ADR-0024: FFmpeg Audio Engine — Externalizing the Real-Time Audio Path¶

Status: Accepted • Date: 2026-03-25

1. Context & Problem¶

The Recorder service (v0.4.0) captures audio via Python libraries (sounddevice + soundfile + soxr). The PortAudio callback runs in a C thread, but re-enters Python to enqueue data — exposing the audio path to GIL contention and Garbage Collector pauses.

On a Raspberry Pi 5 running concurrent ML workloads (BirdNET, BatDetect), these pauses cause xruns (buffer overflows) at high sample rates (384 kHz). This violates Data Capture Integrity — the paramount directive (AGENTS.md §1).

2. Decision¶

We chose: Replace the Python audio pipeline with an FFmpeg subprocess managed by the Recorder service.

Reasoning:

GIL-Free Audio Path: FFmpeg is pure C. No Python code executes in the audio capture path. GIL contention, GC pauses, and queue.Queue lock contention become impossible.
Process Isolation: FFmpeg runs as a separate OS process. If Python crashes, FFmpeg continues recording until SIGTERM. The Linux kernel can schedule FFmpeg on a dedicated CPU core, independent of Python and ML workloads.
Battle-Tested: FFmpeg is used in billions of installations for audio/video capture. Its ALSA backend, resampler (soxr), and segment muxer are production-hardened.

◆ ◆ ◆

- To-do list
A. In the audio engine decision record, what happens on a Raspberry Pi 5 running concurrent ML workloads at high sample rates?
B. Carry on the FFmpeg audio engine decision record from its final line.
The material after this point comes from a separate source.

- Data
◆ ◆ ◆

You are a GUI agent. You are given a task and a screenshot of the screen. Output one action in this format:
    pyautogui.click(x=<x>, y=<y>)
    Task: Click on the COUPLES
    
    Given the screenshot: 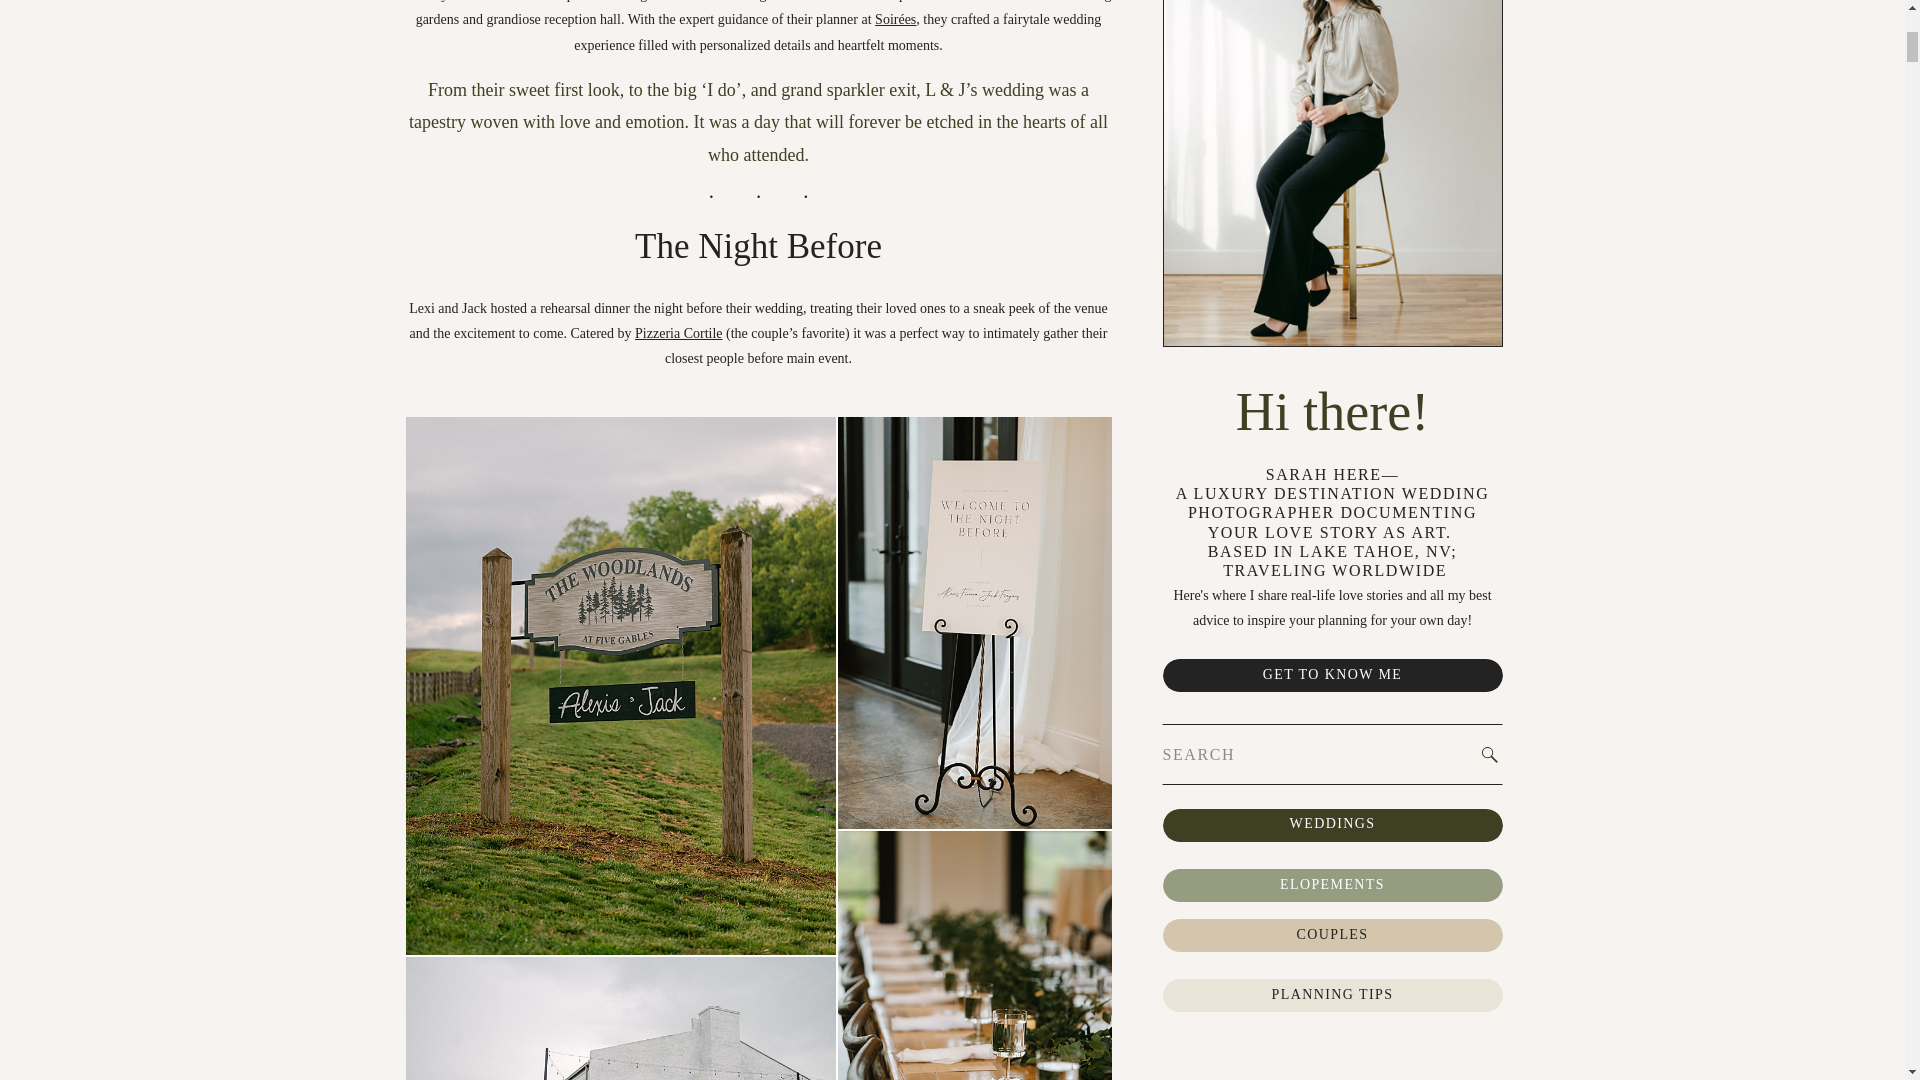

◆ ◆ ◆

- Response list
A. Garbage Collector and GIL pauses cause xruns (buffer overflows) at sample rates such as 384 kHz.

B.
Dual Stream in One Command: FFmpeg's -map and -f segment produce both Raw and Processed streams simultaneously — replacing ~600 lines of Python with a single CLI invocation.
Future-Ready: Adding the Triple Stream (Opus → Icecast, v1.1.0) is a single additional -map line.

2.1. Segment Completion Strategy¶

FFmpeg writes segments to .buffer/raw/ and .buffer/processed/. A Python SegmentPromoter thread polls FFmpeg's -segment_list CSV output and atomically promotes completed segments to data/ via os.replace().

This preserves the existing .buffer/ → data/ promotion pattern required by: - Filesystem Governance (§2): Processor/Indexer polls data/ for complete files - ADR-0009 (Zero-Trust): Consumers mount data/ as :ro — must never see partial files - DB Schema: recordings.file_raw / recordings.file_processed reference data/ paths

2.2. Mock Source for CI¶

SILVASONIC_RECORDER_MOCK_SOURCE=true switches FFmpeg from -f alsa -i hw:X,0 to -f lavfi -i "sine=frequency=440:sample_rate=48000" — enabling hardware-independent testing without any Python mock classes.

3. Options Considered¶

Keep Python (sounddevice + soundfile): Rejected. Architecturally unsuitable for a 24/7 hardware appliance at 384 kHz with concurrent ML workloads.
Custom Rust CLI (silvasonic-capture): Rejected. Functionally equivalent to FFmpeg but requires maintaining a separate Rust codebase. FFmpeg delivers 99% of the robustness benefit without the development overhead.
FFmpeg writing directly to data/: Rejected. FFmpeg's segment muxer does not guarantee atomic file completion — the Processor/Indexer would see partially-written WAVs.

4. Consequences¶

Positive:
- Data Capture Integrity guaranteed at hardware level — no Python in the audio path.
- 3 Python dependencies removed (sounddevice, soundfile, soxr).
- ~600 lines of complex Python replaced by ~250 lines of subprocess management.
- Testable without hardware via FFmpeg's built-in signal generator (lavfi).
- Trivial extension to Triple Stream (Opus → Icecast) in v1.1.0.
Negative:
- FFmpeg becomes a system-level dependency (installed in Containerfile).
- Observability shifts from Python properties to FFmpeg stderr parsing.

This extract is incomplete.